TRY IT. Using the listing below, give again exactly the lines from the line with "Given: Click the output line with port 50587" to the line with "Viewport: 1456px width, 819px", inclusive, without the pictures.

RECORDS SHOWN.
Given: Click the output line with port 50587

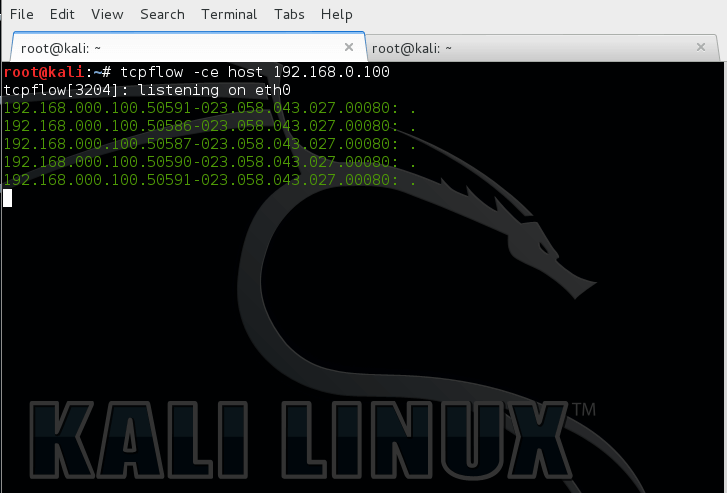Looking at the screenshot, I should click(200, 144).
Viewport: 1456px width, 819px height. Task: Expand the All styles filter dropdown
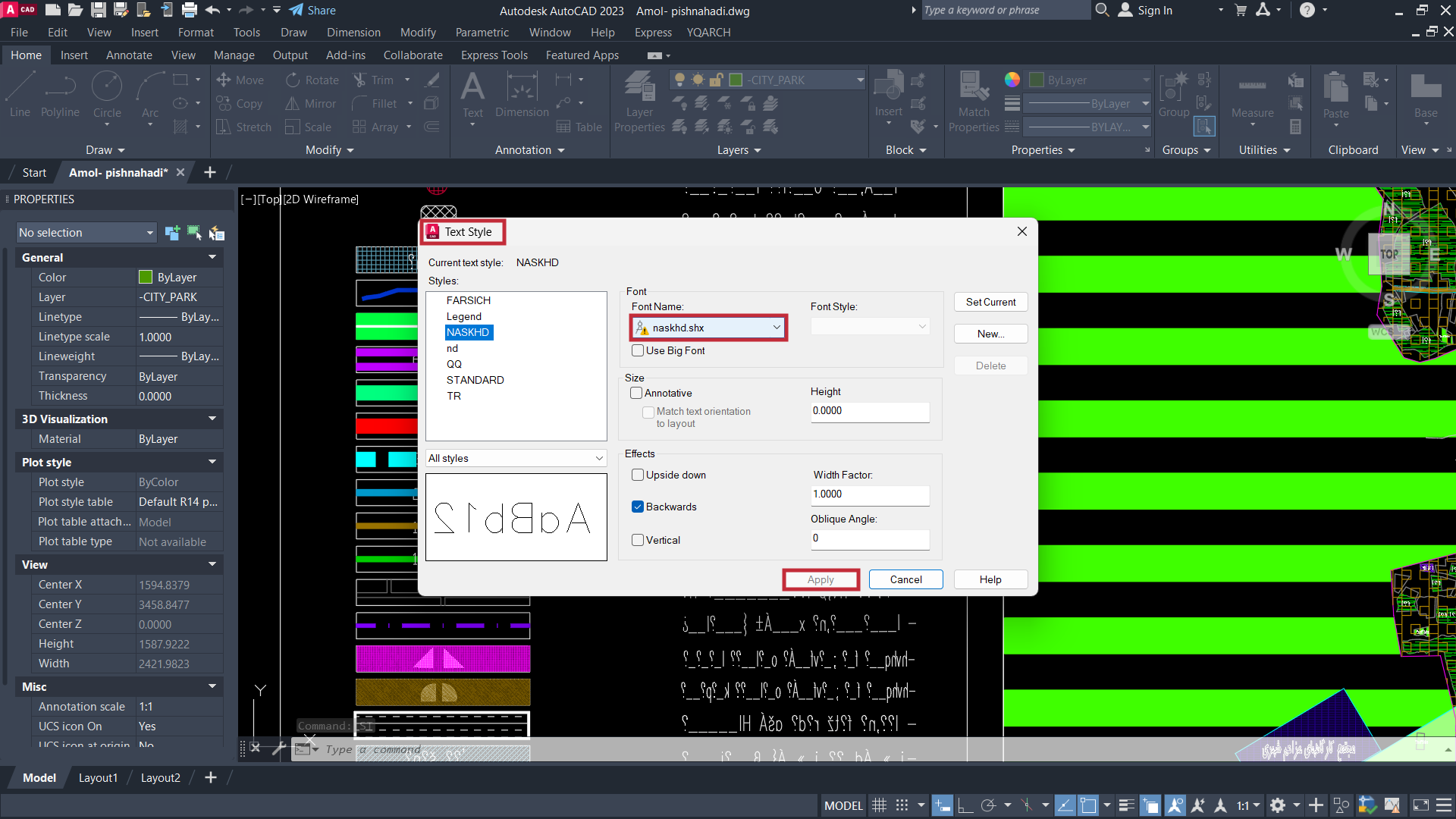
==
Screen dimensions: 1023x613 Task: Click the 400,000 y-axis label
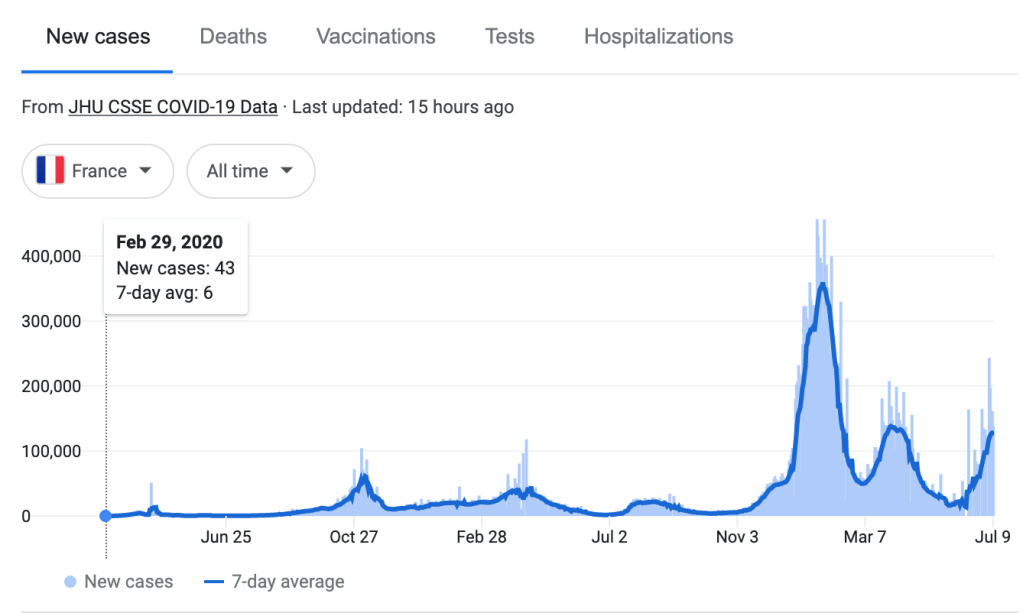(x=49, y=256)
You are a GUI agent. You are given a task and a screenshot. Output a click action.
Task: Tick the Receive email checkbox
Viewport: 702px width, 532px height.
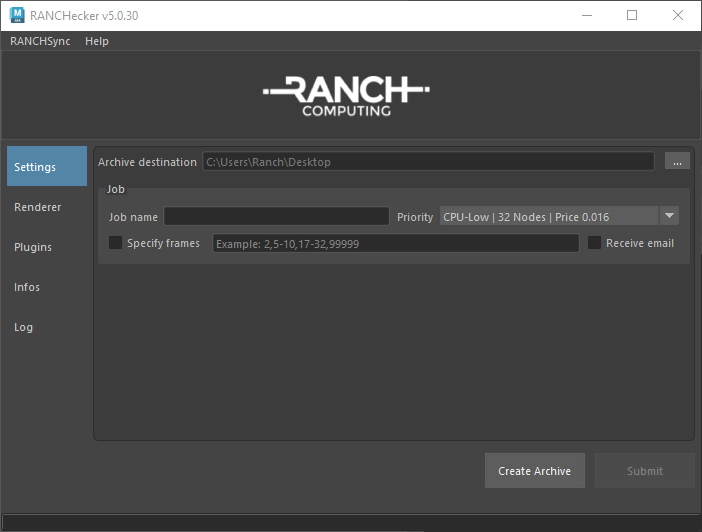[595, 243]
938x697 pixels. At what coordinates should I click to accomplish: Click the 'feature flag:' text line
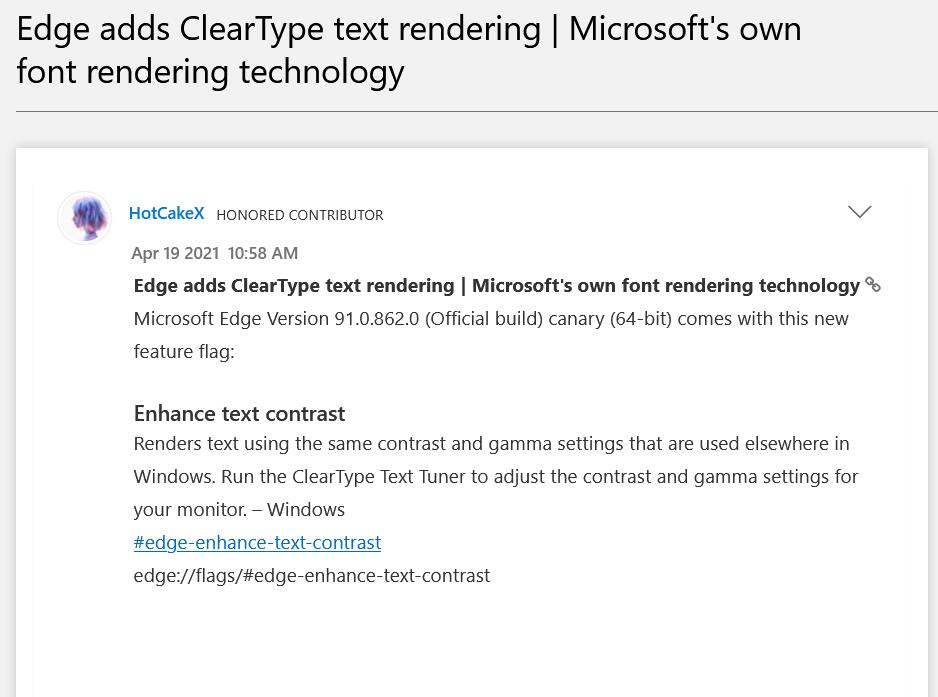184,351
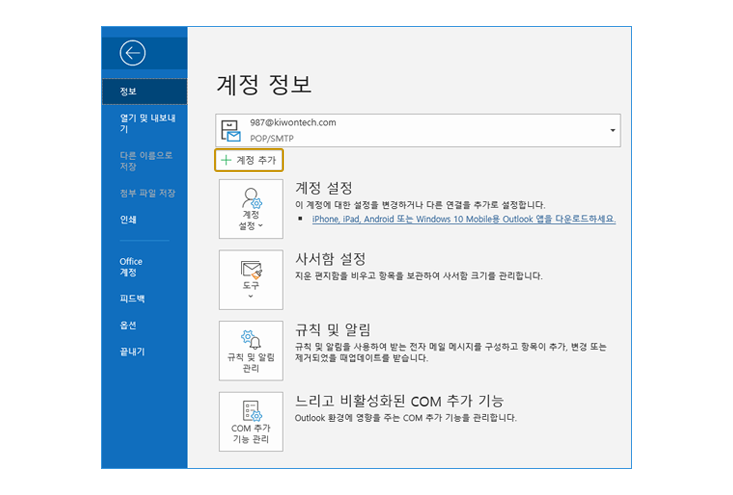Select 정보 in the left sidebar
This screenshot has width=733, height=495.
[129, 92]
--
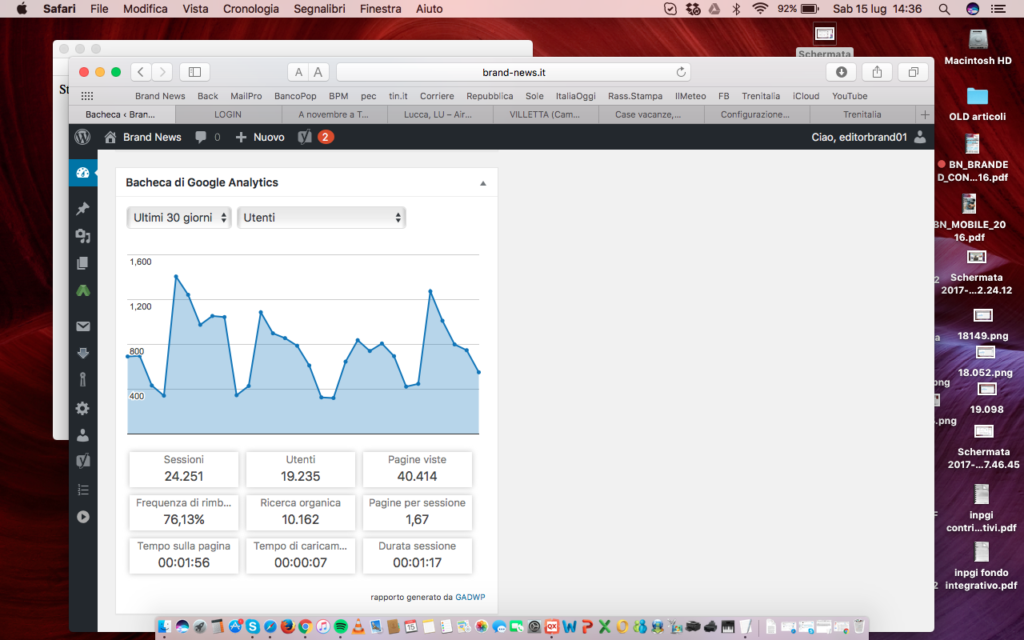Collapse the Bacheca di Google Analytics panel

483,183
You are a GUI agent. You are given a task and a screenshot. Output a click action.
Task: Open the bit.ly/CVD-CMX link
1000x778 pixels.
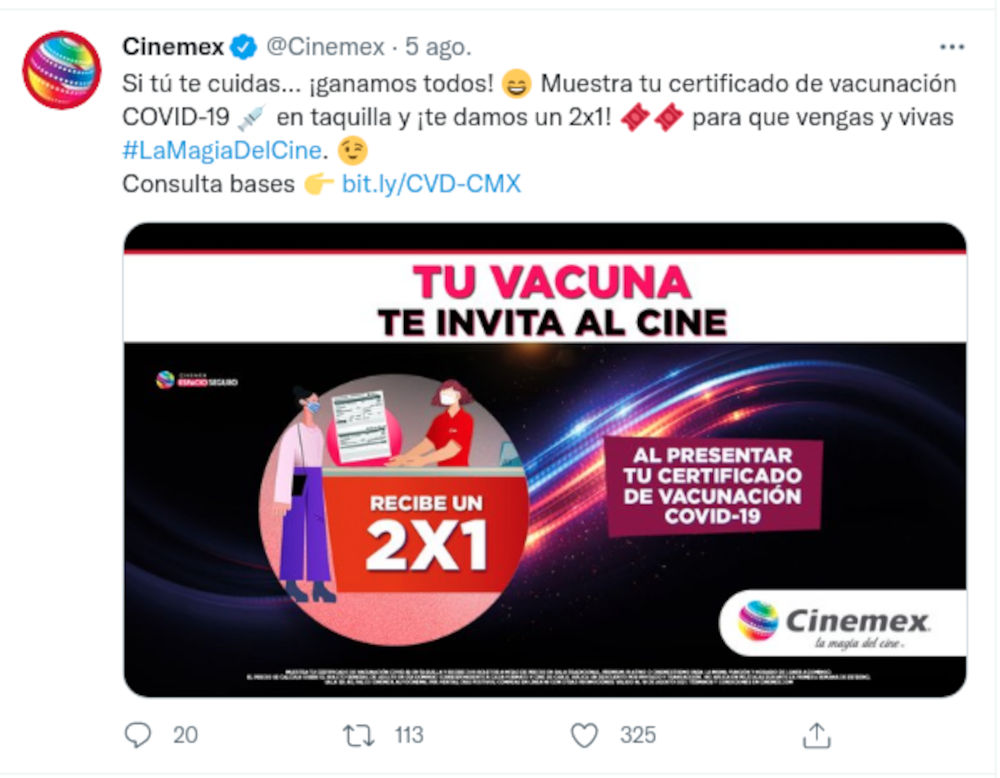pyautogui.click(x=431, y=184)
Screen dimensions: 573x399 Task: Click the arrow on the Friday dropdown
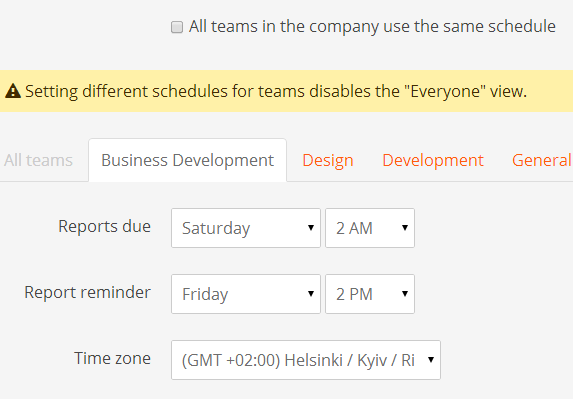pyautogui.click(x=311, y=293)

RESPONSE TO THE EXERCISE.
Given: Click the output line with port 50587

Looking at the screenshot, I should click(200, 144).
Viewport: 1456px width, 819px height. Task: Expand the All styles filter dropdown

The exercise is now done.